Open University Cricket

I've been quite enjoying Empire Of Cricket, the BBC-2 Sunday night series, for the clips of Bradman's final duck, Botham's Headingley innings, the tie between the West Indies and Australia and old faces like Shane Warne, Clive Lloyd, Richie Benaud, Neil Harvey and many others. What's quickly become tiresome is the narrative spine of the series, which seems to have been cobbled up by a sociology lecturer looking for a way to justify his grant for a planned jaunt round the cricket grounds of the world. Each episode is devoted to a country and each country becomes an example of a theme. In England it's class distinction, in the West Indies it's racial discrimination, in Australia it's nationalistic self-confidence; presumably the series will continue in this vein. Those are obviously powerful elements of the story but the focus on them, which no doubt ticks a box somewhere, comes at the expense of any feeling for the things that interests me far more. How does the game operate in all those countries?
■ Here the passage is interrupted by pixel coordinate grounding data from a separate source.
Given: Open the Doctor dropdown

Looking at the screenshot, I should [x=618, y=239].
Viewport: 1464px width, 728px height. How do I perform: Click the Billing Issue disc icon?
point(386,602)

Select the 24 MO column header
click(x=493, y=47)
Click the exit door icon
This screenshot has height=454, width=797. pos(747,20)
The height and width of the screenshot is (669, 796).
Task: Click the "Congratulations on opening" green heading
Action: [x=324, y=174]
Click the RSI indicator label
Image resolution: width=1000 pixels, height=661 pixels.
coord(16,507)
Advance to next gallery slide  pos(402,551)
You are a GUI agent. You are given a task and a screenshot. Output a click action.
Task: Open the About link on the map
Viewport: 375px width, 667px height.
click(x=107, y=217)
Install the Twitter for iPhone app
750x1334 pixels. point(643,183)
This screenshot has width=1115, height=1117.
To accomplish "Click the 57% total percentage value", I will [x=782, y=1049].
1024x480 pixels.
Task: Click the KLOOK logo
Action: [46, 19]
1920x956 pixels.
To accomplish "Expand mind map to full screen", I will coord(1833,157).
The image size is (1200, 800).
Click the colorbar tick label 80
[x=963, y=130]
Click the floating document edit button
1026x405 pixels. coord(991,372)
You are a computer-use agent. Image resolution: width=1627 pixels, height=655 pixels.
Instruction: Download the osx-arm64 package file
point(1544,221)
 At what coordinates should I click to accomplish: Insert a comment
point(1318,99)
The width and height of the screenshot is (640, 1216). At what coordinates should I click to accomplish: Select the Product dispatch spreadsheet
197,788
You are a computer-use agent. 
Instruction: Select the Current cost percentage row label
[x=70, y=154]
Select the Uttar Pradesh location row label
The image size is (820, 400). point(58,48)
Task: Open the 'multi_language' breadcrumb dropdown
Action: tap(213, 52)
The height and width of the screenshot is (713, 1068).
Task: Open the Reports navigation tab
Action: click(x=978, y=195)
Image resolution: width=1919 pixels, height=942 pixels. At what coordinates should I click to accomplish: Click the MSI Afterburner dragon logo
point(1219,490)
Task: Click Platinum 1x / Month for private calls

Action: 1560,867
What does amateur cricket feel like in Antigua or Sri Lanka? Is it taught in schools? What kind of status do the great heroes of the game enjoy in those places? What's it like to go to a game of cricket there? What does the grass smell like? Are they as sentimental about it as we are?

1 comment:

  1. Paul K12:41 pm

    I do hope you've read the novel Netherland, which has as one of its narrative strands the playing of cricket in New York, mostly by expats of other cricketing nations, and the ways in which some national cricketing traits are enhanced and others disappear in those circumstances.